Oxygen-Transfer Reactions of Molybdenum- and Tungstendioxo Complexes Containing η2-Pyrazolate Ligands

Dioxomolybdenum and ‐tungsten compounds containing sterically demanding pyrazolate ligands have been synthesised by treatment of dioxometal halides with the potassium salts of 3,5‐di‐ tert‐butylpyrazole (t‐Bu2pzH) and 3,5‐di‐tert‐butyl‐ 4‐bromopyrazole (t‐Bu2‐4‐BrpzH).
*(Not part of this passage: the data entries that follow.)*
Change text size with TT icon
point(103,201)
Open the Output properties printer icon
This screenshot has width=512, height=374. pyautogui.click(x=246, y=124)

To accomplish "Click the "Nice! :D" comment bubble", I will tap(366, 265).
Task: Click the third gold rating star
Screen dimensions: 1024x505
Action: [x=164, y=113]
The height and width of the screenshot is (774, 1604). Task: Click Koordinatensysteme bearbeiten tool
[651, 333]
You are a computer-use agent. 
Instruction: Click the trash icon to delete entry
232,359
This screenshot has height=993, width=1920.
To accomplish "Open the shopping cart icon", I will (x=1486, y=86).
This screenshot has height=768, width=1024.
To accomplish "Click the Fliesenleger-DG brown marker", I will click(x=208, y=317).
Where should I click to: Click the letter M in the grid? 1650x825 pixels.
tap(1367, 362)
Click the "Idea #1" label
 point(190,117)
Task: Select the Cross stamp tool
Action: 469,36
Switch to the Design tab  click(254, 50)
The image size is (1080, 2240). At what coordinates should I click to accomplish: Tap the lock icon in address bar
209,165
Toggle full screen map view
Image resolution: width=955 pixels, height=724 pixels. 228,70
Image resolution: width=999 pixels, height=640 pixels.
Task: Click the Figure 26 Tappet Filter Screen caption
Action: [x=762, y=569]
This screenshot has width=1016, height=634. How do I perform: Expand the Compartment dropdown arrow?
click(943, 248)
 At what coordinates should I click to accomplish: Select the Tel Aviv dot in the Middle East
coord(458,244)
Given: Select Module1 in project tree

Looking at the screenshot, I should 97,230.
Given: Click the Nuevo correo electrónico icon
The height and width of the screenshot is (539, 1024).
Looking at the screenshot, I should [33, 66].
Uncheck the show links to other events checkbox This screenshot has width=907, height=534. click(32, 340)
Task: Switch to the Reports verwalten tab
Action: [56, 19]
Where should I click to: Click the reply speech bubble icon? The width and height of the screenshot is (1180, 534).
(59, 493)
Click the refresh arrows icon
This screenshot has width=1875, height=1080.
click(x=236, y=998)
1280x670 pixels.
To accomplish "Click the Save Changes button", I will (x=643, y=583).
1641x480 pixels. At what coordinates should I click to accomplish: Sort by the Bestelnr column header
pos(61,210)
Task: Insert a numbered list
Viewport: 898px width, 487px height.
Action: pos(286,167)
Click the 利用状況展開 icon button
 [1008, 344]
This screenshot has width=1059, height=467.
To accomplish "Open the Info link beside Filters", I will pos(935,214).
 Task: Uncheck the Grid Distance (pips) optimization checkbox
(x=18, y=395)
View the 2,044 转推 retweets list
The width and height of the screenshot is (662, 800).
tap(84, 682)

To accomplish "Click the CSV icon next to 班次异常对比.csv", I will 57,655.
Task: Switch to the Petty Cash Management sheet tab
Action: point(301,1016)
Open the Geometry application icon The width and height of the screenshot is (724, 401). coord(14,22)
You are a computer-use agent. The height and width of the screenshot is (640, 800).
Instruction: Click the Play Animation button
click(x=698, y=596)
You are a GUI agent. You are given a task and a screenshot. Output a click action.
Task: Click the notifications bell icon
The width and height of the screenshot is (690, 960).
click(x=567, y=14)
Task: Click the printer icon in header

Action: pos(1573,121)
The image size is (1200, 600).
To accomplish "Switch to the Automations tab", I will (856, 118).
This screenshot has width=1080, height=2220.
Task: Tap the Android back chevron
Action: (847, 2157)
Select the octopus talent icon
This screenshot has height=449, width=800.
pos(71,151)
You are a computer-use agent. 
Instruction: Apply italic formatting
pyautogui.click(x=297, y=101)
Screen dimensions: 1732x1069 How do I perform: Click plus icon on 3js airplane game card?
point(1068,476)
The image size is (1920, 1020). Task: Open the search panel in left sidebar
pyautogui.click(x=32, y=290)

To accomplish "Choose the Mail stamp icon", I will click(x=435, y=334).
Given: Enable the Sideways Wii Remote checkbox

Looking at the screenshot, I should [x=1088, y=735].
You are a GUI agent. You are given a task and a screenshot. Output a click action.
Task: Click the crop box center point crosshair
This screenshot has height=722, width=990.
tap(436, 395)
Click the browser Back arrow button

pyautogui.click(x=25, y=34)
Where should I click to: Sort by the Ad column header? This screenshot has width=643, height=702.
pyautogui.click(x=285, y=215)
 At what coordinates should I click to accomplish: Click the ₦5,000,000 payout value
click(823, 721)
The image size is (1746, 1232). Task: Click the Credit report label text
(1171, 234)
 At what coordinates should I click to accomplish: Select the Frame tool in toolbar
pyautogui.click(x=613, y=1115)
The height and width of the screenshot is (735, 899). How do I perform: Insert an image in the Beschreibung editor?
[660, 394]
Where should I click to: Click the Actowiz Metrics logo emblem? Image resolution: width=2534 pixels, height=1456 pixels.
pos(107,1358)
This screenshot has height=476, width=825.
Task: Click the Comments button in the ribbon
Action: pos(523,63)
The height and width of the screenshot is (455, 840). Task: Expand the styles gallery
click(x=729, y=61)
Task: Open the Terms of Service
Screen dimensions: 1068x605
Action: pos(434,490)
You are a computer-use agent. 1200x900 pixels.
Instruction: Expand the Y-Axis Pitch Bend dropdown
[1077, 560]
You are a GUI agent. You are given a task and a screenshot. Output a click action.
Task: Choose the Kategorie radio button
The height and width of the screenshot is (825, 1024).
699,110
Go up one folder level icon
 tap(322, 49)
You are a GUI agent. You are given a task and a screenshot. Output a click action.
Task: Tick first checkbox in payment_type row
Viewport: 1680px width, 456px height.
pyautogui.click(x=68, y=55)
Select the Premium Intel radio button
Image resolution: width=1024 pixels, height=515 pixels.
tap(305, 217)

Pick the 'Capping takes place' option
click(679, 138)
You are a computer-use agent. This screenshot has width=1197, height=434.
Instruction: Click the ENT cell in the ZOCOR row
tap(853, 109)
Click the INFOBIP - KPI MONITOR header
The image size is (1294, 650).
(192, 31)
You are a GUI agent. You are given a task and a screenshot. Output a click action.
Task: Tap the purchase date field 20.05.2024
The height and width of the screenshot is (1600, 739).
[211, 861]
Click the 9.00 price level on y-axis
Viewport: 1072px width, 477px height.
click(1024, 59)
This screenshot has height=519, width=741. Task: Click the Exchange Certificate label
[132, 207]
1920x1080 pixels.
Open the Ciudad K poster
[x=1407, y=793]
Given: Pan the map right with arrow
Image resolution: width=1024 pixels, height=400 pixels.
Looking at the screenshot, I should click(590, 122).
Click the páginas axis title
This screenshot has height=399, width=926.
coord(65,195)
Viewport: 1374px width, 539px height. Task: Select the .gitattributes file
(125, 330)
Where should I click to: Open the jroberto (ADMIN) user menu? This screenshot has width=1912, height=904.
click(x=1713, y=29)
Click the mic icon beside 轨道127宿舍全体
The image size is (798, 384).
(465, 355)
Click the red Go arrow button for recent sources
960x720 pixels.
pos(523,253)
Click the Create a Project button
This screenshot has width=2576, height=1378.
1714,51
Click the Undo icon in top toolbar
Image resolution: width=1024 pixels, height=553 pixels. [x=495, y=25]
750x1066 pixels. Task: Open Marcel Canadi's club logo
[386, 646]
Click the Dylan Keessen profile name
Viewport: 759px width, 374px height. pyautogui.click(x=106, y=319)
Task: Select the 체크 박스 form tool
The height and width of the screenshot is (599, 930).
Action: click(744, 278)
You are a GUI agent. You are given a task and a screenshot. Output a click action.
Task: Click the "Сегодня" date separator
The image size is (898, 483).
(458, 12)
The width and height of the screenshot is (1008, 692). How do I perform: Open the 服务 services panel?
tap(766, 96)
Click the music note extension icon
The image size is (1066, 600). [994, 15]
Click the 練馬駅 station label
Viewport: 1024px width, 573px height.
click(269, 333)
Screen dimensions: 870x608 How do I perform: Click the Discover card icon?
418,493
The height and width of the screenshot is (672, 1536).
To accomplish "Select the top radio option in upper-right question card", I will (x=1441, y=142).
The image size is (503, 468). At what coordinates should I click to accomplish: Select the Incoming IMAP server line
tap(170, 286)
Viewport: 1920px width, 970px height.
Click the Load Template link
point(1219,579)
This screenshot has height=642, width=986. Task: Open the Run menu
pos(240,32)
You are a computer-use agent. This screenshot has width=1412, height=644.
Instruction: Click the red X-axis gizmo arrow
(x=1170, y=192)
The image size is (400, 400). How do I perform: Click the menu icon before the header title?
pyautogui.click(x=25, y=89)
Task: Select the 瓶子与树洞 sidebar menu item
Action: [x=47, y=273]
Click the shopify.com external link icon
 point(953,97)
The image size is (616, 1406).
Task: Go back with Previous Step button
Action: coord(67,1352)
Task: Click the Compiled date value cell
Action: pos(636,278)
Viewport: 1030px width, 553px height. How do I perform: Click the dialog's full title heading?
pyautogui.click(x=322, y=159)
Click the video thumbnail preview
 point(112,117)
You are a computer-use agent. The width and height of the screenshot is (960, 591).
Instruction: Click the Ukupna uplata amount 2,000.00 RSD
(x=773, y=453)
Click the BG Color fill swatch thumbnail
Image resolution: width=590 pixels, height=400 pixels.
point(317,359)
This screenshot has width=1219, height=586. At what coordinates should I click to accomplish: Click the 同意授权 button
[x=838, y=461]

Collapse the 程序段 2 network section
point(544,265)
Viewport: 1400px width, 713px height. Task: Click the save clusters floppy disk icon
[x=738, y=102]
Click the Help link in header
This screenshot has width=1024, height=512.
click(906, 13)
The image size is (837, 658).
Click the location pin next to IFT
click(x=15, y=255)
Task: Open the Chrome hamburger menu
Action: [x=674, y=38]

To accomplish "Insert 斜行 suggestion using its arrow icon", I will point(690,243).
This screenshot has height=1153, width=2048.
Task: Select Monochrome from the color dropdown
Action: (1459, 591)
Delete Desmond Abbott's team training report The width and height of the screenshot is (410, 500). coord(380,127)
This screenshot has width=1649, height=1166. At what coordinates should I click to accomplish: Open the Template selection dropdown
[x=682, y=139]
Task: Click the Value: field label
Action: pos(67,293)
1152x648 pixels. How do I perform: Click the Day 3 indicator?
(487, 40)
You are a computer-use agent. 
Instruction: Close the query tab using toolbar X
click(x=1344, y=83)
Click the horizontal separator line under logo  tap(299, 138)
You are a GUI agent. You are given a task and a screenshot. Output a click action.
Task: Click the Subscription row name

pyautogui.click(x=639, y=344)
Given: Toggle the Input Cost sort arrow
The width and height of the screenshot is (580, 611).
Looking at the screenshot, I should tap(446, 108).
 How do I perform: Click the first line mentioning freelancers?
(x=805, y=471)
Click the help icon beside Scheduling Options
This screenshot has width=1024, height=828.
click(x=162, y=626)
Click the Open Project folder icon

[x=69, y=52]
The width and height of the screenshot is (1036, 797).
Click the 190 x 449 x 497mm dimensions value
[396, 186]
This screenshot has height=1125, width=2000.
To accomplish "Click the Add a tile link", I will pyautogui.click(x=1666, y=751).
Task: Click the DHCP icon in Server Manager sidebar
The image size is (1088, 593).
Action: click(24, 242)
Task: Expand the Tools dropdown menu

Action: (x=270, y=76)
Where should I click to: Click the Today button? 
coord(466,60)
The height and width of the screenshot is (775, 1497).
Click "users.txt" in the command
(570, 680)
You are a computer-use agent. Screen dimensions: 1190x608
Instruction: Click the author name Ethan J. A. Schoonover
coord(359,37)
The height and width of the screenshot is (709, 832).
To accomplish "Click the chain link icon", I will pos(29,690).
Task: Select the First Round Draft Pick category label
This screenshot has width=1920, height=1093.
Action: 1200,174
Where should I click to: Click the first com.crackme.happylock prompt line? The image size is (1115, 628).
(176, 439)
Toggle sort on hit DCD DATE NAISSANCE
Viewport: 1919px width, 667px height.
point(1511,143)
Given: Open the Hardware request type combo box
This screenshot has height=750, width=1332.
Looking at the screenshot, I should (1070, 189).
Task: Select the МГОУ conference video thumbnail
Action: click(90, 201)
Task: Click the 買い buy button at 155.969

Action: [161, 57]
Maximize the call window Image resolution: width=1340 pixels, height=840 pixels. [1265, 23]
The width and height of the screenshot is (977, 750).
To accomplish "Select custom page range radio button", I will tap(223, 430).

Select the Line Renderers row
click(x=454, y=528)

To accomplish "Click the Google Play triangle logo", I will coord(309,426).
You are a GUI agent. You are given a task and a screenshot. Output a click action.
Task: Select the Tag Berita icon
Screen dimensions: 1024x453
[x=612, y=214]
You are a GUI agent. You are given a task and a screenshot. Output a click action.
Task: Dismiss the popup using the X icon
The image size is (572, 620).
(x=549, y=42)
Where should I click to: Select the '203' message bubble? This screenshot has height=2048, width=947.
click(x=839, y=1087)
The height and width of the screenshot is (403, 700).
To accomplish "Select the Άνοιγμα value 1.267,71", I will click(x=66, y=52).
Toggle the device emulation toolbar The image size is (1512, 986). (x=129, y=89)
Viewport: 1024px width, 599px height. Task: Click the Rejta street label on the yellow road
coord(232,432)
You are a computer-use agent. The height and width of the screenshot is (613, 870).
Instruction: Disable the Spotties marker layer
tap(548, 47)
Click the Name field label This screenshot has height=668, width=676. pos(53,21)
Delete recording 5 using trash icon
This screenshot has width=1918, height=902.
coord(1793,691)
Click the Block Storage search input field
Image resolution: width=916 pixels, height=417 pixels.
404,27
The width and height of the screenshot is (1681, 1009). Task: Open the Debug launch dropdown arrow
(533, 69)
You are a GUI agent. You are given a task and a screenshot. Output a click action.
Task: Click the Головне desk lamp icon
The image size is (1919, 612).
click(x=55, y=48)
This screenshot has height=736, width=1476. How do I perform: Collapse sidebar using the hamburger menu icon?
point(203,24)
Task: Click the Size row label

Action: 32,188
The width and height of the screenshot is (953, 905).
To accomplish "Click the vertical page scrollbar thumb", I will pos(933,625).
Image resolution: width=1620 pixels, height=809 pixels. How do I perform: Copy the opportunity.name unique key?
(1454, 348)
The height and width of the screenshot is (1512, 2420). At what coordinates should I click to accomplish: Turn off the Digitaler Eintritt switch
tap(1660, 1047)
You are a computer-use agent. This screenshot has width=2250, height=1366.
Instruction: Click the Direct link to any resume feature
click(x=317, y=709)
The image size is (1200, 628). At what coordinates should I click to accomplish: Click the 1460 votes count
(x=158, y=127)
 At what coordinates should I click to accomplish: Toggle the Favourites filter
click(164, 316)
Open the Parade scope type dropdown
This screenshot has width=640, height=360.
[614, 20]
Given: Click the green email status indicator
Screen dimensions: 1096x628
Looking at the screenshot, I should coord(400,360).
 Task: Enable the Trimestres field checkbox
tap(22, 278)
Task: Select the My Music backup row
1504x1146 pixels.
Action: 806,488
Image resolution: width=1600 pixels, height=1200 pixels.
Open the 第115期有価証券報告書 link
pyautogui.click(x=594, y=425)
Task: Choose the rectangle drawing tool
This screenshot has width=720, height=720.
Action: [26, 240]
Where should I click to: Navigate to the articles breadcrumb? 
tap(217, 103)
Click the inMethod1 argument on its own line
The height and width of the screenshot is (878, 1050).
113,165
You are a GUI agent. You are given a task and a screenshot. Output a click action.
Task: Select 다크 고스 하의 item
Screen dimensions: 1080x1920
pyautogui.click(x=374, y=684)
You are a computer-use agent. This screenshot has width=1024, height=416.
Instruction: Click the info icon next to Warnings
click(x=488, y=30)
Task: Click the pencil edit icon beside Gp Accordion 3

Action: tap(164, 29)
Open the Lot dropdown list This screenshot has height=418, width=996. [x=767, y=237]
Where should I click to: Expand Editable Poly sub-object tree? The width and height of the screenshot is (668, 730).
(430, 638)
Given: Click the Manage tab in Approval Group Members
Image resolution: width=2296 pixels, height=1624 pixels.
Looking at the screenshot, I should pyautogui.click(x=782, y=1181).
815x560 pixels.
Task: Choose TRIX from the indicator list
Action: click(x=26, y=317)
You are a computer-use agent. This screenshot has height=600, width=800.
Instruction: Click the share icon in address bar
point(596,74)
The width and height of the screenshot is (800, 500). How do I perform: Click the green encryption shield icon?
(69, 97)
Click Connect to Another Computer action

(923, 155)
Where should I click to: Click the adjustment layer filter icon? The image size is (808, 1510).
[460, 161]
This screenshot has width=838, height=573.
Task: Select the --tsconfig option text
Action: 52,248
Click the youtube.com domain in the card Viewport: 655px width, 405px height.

The products [MoO2Cl(η2‐t‐Bu2pz)] (1), [MoO2(η2‐t‐Bu2pz)2] (2), [MoO2(η2‐t‐Bu2‐4‐Brpz)2] (3), [WO2(η2‐t‐Bu2pz)2] (4) and [WO2(η2‐t‐Bu2‐4‐Brpz)2] (5) were characterised by spectroscopic techniques. The X‐ray structure of complex 3 reveals a distorted trigonal prismatic geometry with two η2‐co‐ordinated pyrazolate ligands. These high‐valent compounds participate in oxygen‐transfer reactions and catalyse the oxidation of PPh3 with dimethyl sulphoxide. UV/VIS measurements of the oxo‐transfer reactions and the kinetics of the catalytic process are described. By the reaction of 2 with three equivalents of PEt3 or treatment of [MoOCl2(PMe3)2] with two equivalents of t‐Bu2pzK mononuclear mono‐oxo compounds of the type [MoO(t‐Bu2pz)2(PR3)2] (R=Et 6, R=Me 7) were obtained and characterised by X‐ray diffraction analyses. This points to biologically relevant mononuclear Mo(IV) intermediates in the catalytic process with this type of complex.